Johannes Blanken fordert eine bessere Bezahlung der 550 Mitarbeiter der Riemser Pharma GmbH. Der Sekretär der Industriegewerkschaft Chemie, Bergbau und Energie in MV findet es skandalös, dass das extrem erfolgreiche Unternehmen seine Angestellten unter Tarif entlohnt. „2011 wurde bei Riemser pro Beschäftigtem ein Umsatz von rund 280 000 Euro erzielt“, argumentiert er. „Bei einer so hohen Wertschöpfung sollten die Mitarbeiter Tariflohn bekommen können.“

Wer nach dem Tarifvertrag für die chemische Industrie im Osten Deutschlands bezahlt wird, bekommt als Neueinsteiger in der niedrigsten Berufsgruppe 2245 Euro brutto im Monat, in der höchsten 4726 Euro. Bei der Riemser Pharma GmbH verdienen die Mitarbeiter weniger als der Tarifvertrag vorsieht. Wie viel weniger, will die Geschäftsführung nicht verraten. „Die Gehälter sind angemessen und wettbewerbsfähig“, meint Claudia Kerber, Sprecherin der Riemser Pharma GmbH. Mehr sagt Kerber auch auf Nachfrage nicht. Die Bitte, mit dem Betriebsrat sprechen zu können, lehnt Kerber ab. „Wir haben unserer Stellungnahme nichts hinzuzufügen“, erklärt sie. Besitzer der Riemser Pharma GmbH ist seit 2012 die Axa Private Equity, eine große europäische Kapitalbeteiligungsgesellschaft.

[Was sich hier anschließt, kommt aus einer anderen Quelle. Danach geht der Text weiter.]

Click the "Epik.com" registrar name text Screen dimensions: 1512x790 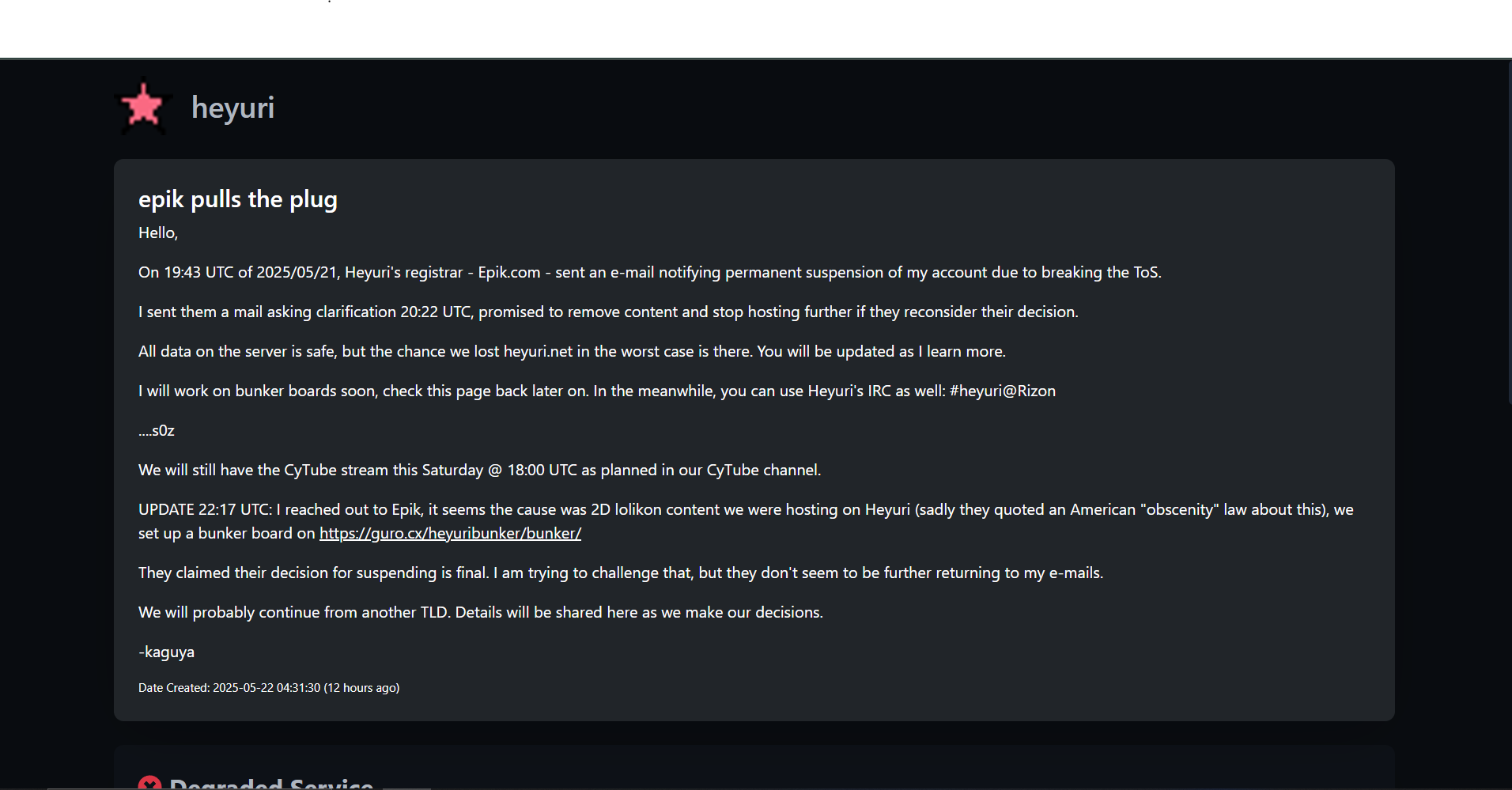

Aus Sicht Blankens kann sich Riemser nicht mit schlechter Wirtschaftslage herausreden. Er verweist auf die Erfolgsmeldungen der letzten Jahre. 2012 steigerte die Firma ihren Umsatz um zehn auf 110

Millionen Euro.

In Vorpommern ist die Riemser Pharma GmbH unter den Privatunternehmen kein Einzelfall. Auch der Elektronikdienstleister ml&s und die Firma HanseYachts zahlen keine Tariflöhne. Beide Unternehmen zählen zu den wenigen großen Firmen in Greifswald und Umgebung. „Wir müssen als mittelständischer Dienstleister flexibel sein“, sagt Udo Possin von ml&s. Das habe man der Belegschaft von Anfang an gesagt. Wenn möglich, dann zahle die Firma Tarif. „Wir bieten zum Teil aber auch höhere Leistungen“, betont Possin, nennt Urlaub und Schichtzuschläge.

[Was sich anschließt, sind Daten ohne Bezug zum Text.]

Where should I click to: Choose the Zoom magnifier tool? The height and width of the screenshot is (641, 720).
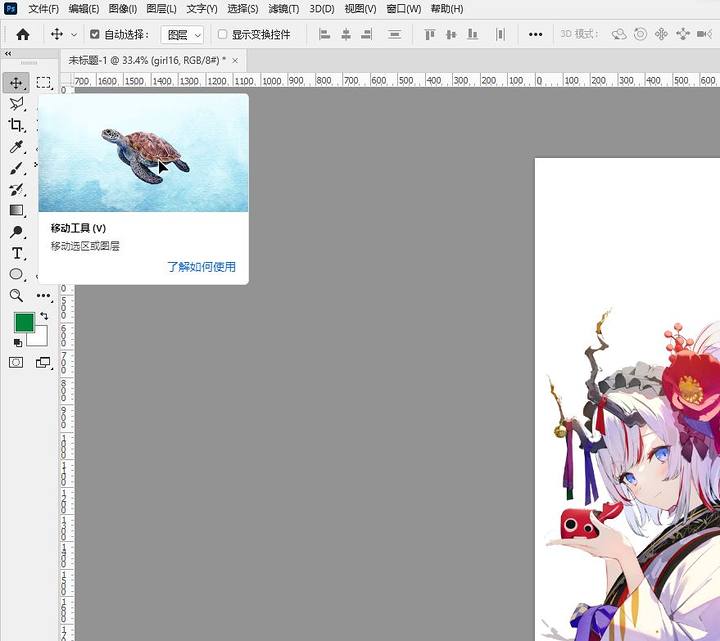[17, 295]
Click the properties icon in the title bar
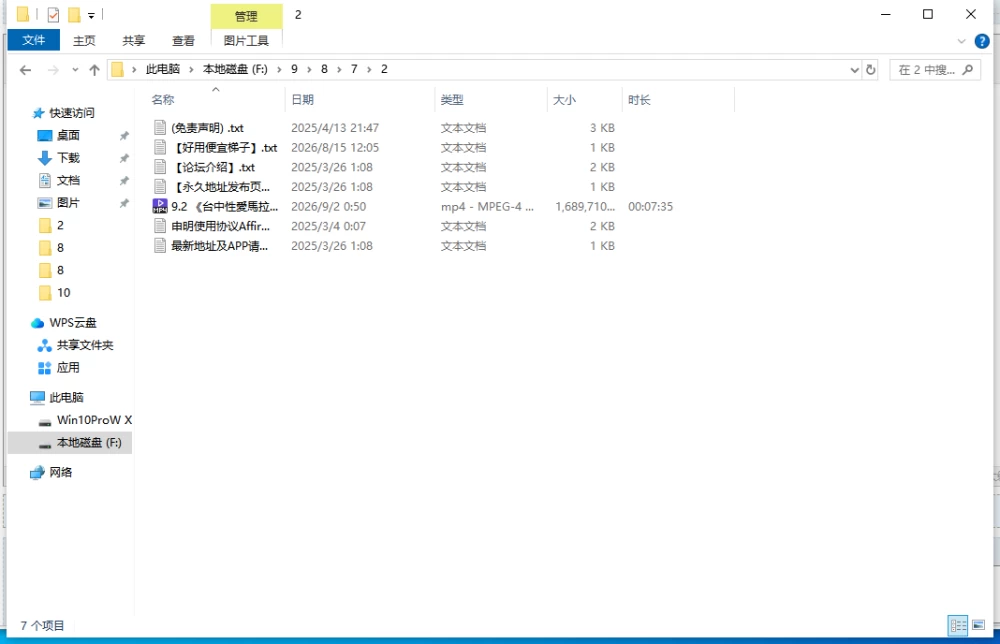 (54, 15)
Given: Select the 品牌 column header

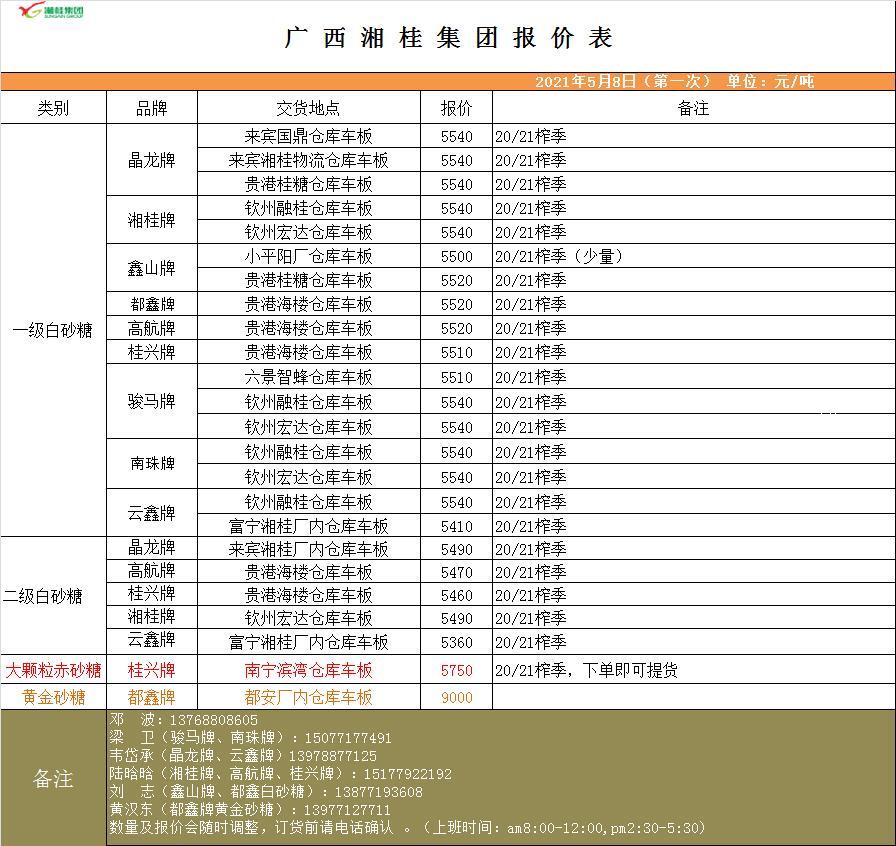Looking at the screenshot, I should pos(151,108).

Im öffentlichen Sektor ist Tariflohn normal. So zahlen die Stadtverwaltung, die Stadtwerke, die Wohnungsbau- und Verwaltungsgesellschaft Greifswald und die Universität nach eigenen Angaben Tariflöhne. Gleiches gilt auch für die Universitätsmedizin und große Forschungseinrichtungen wie das Max-Planck- sowie das Friedrich-Loeffler-Institut. Auch die Sparkasse Vorpommern, die Wohnungsgenossenschaft Greifswald und die Johanna-Odebrecht-Stiftung halten es so. Die bundeseigenen Energiewerke Nord (EWN) zahlen ihren 875 Beschäftigten ebenfalls Tariflöhne — nach Angaben der Geschäftsführung durchschnittlich über 3000 Euro brutto im Monat.

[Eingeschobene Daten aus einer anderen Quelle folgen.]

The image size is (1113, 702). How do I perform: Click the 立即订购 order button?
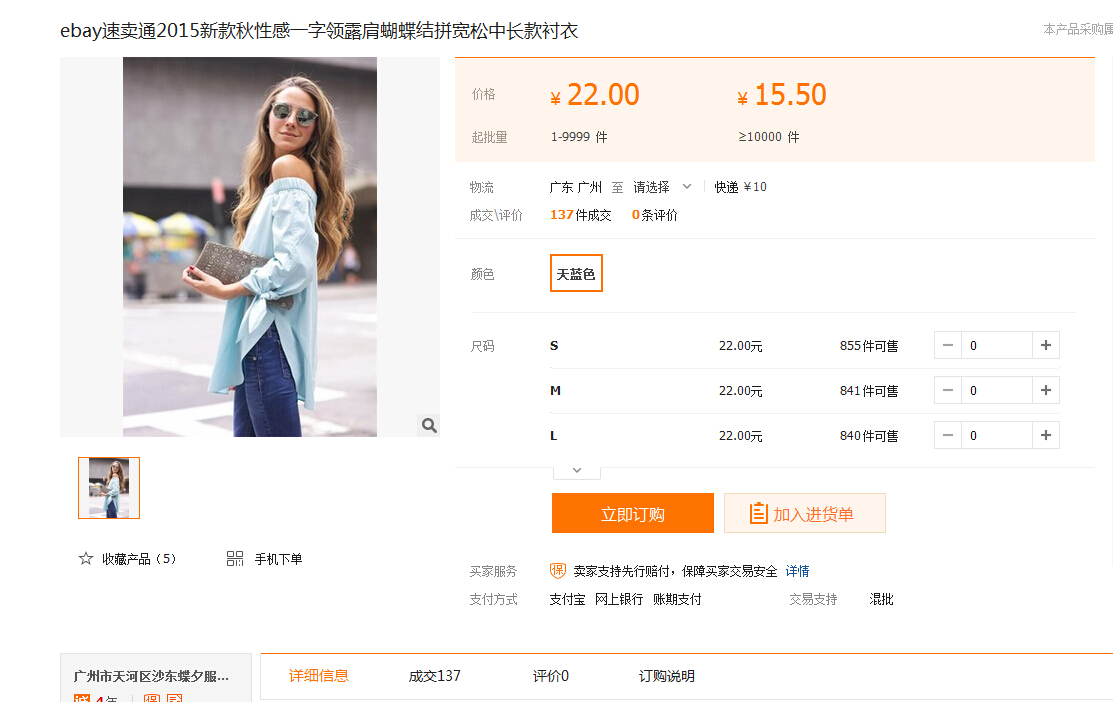pos(632,514)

Dass Riemser keine Tariflöhne zahle, habe die Industriegewerkschaft Bergbau, Chemie und Energie erst kürzlich durch die Versetzung eines Kollegen bemerkt, sagt Gewerkschafter Blanken. Bei Riemser hat sie nur ganz wenige Mitglieder. „Die Bezahlung bei der Riemser Pharma GmbH erfolgt über eine Betriebsvereinbarung.“ Er hält diese Praxis für gesetzwidrig. Auch zu den Einzelheiten der Bezahlung gibt es keinen Kommentar von der Geschäftsführung. Betriebsratsvorsitzende des Unternehmens ist Marion Heinrich, langjähriges Bürgerschaftsmitglied der Linken. Ohne Zustimmung des Arbeitgebers will sie nicht Stellung nehmen. „Die Belegschaft ist verängstigt“, kommentiert Blanken. Er hätte gerade von der Linken-Politikerin Heinrich erwartet, dass sie die Gewerkschaft unterstützt. „Ich habe schon mehrere vergebliche Anläufe für den Beginn einer Zusammenarbeit unternommen“, sagt Blanken. „Marion Heinrich blockiert das.“

Firmengeschichte
1991erwirbt die Familie Braun die Riemser Tierarzneimittel GmbH. Norbert Braun bleibt bis 2009 Vorstandsvorsitzender der Riemser Arzneimittel AG, wie sie jetzt heißt. Neuer Chef wird Michael Mehler .

2012erfolgt der Verkauf an die Kapitalbeteiligungsgesellschaft Axa Private Equity.